Thanks so much for any ideas you may have.
Maybe Mark C can jump in here too.

F. Caloiaro
JNET Architect
JNET Office (Justice Network)

So, there’s your first mistake.

Great description!

So the web service in step 5 is hosted on IS, correct?

When the request is published, I assume there is an IS-hosted subscribing service for each of the partner systems. That subscriber then does whatever it needs to communicate with the partner and get the data and then does a reply. Is that an accurate?

If that’s the case, and you end up needing to do deliverAndWait then the pub/sub approach isn’t providing any benefit–since the main service now needs to know about all the targets and deliver to each of them.

Two alternatives come to mind.

  1. The Java API of Broker can be used to do this. You’ll need to write some Java code and be a direct Broker client rather than relying on IS facilities. If you want to host this within IS, which is doable, you’ll need do avoid using the built-in services to do the work. You might be able to leverage the IS connection to Broker, but you may also need to manage a connection yourself.

The upside is this is that it preserves the intent of pub/sub by making the main service unaware of all the partners. It just knows its going to get multiple responses and it doesn’t care where they come from. You’ll have one component managing the request (via pub not deliver) and all replies, instead managing multiple threads.

The downside is it won’t be a “normal” IS-Broker interaction which might confuse others down the road.

  1. Another option is to have the main service call all the partner services directly, rather than via the Broker deliverAndWait. If you have to increase the coupling by using deliverAndWait, might as well go the tiny bit further and just call the IS services directly (if my assumption about the interaction with each partner being done with an IS service is right). You’d use the threaded approach here with doThreadInvoke of each service and then join each later. My concern here is the managing the timeout of each join.
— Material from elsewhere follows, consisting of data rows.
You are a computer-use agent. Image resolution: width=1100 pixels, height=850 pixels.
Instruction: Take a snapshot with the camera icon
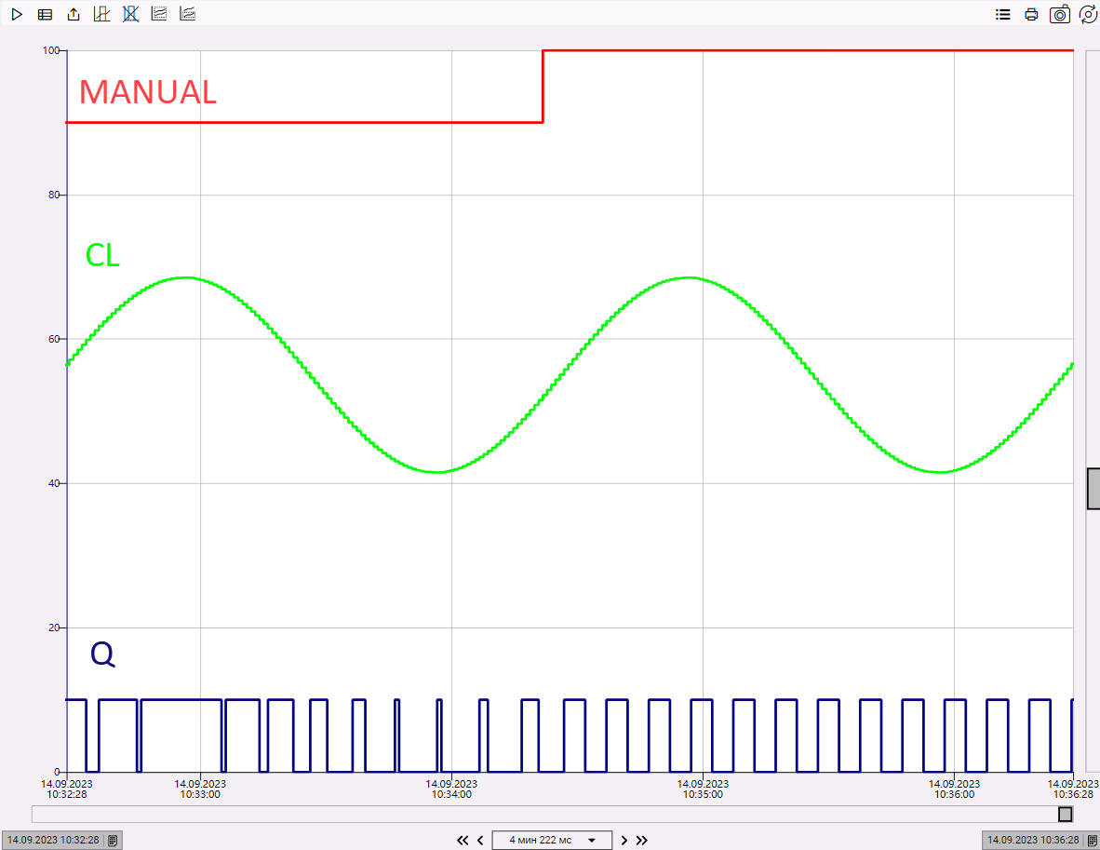(1060, 14)
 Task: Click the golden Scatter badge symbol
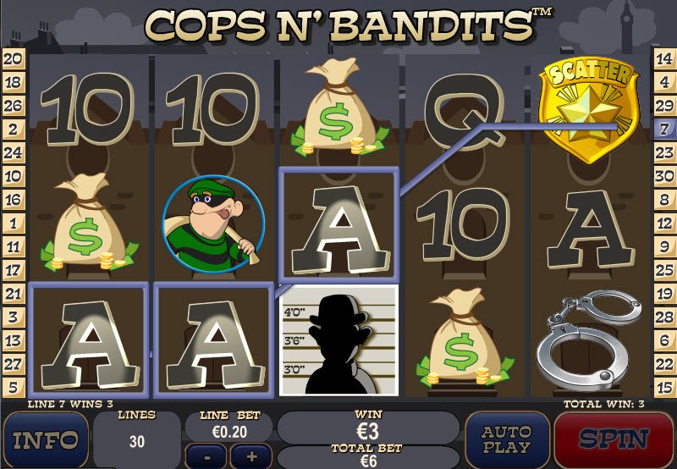tap(589, 110)
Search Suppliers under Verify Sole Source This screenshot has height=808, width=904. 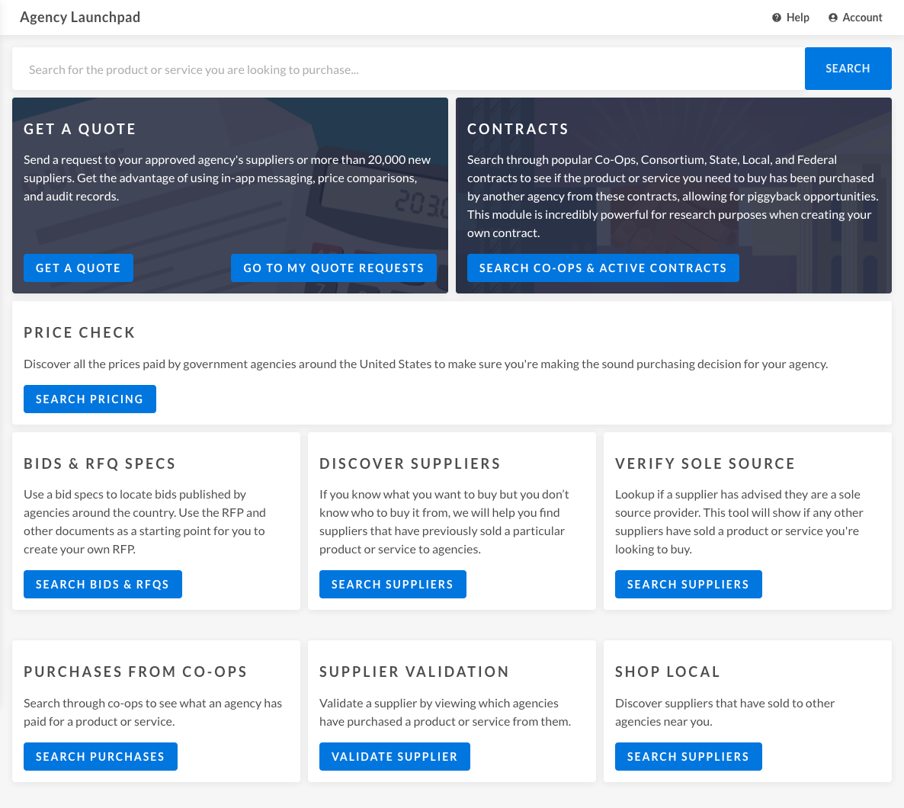coord(688,585)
I’m not sure if you can control each individually and one slow partner could hold up the whole works–and if multiple partners are late, then your SLA will be toast.
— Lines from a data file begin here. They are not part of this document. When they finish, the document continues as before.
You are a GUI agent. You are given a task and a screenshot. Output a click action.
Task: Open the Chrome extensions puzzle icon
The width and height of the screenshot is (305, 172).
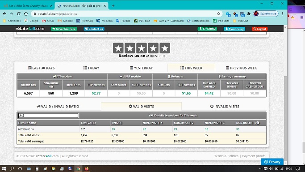coord(249,13)
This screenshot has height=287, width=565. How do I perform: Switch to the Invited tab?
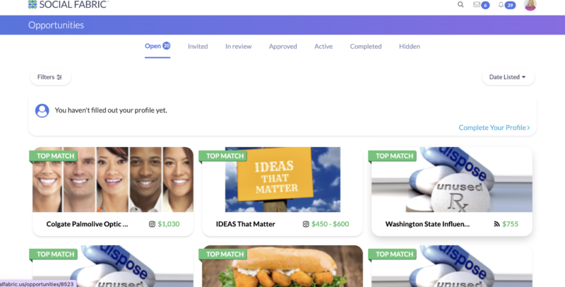198,47
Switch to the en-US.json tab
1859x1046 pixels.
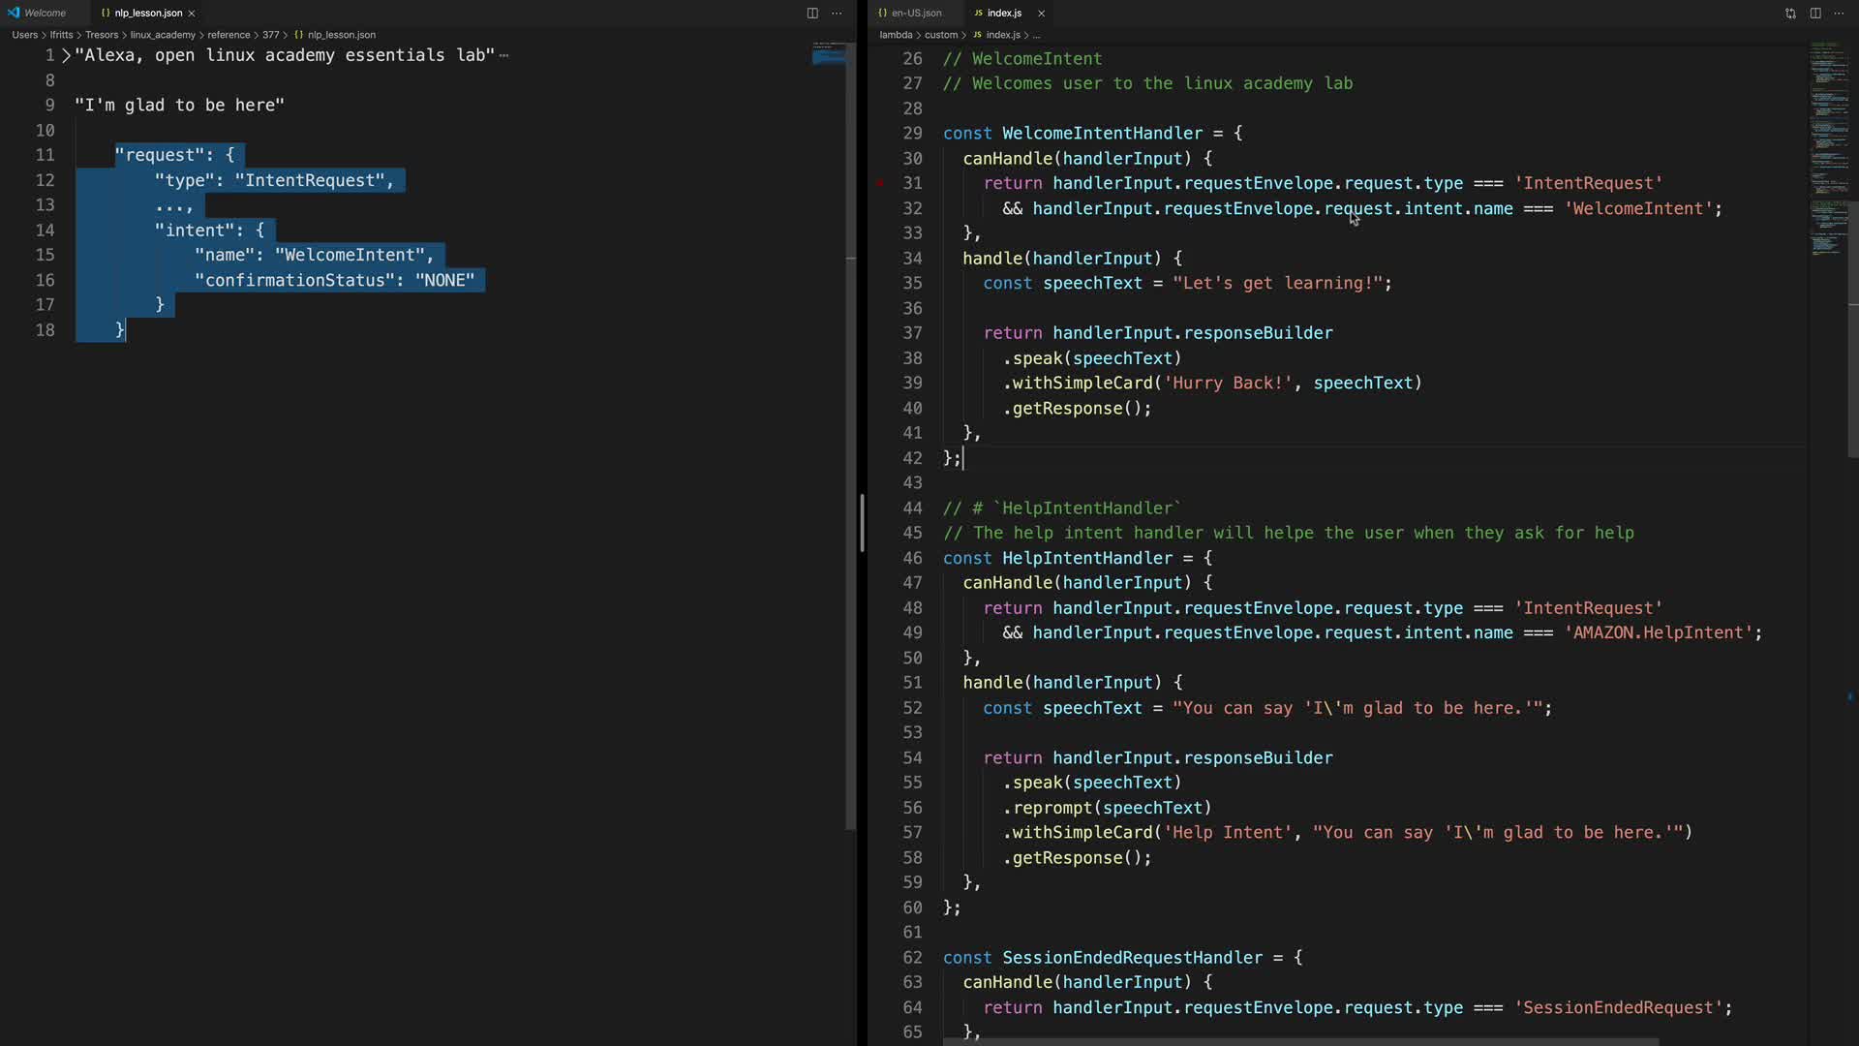pyautogui.click(x=916, y=13)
Upside is that this would be a more “normal” IS implementation. Downside is the thread management funkiness that might torpedo the whole thing.

Hope this helps!

I have to look at the Broker API and see how we could accomplish option 1. My guess is that we could create a Java Service and manage the connections to the multiple replies hopefully there. thanks for input.
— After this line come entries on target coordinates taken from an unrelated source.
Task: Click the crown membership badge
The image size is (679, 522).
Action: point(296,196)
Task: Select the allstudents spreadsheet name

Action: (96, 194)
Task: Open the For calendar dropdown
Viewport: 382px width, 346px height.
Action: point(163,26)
Anymore thoughts you have, please message me.

“My guess is that we could create a Java Service…”

Be careful that you don’t underestimate the effort. It’s not a huge undertaking but it’s unlikely that a robust, IS-friendly approach will be contained in just 1 Java service. If you’ve never done a Broker client before, you may want to engage someone who has to help guide the effort.

Sorry for going back to the initial description.
Is that not possible to have paging concept implemented in your GUI?? Instead of having a Refresh button which users didnt like to use…


I assume the paging concept would require more work to manage the session state and force again the use of a database where we would also have to manage the cursor paging… I’d have to go back to the requirements but I think they want a scroll bar and not a paging mechanism. this data could be transported to mobile device as well so navigation on the gui needs to be simplified.

what about writing flow services that will gather criteria, validate it and then publish to broker. then after the publish, call the Custom Java Service called something like getAllResults that can make it’s own connection to broker using the API and try and get all the results from the triggered services. then it can return back to the main service with a documentlist of the replies. the main service can then handle how these replies are aggregated and send back to client. just and Idea…

Any thoughts???

I wouldn’t split the handling of the publish and getting the replies. I’d put those into a single component.

Thanks everyone for the input. I’m looking into the Broker Java client and Threaded approaches.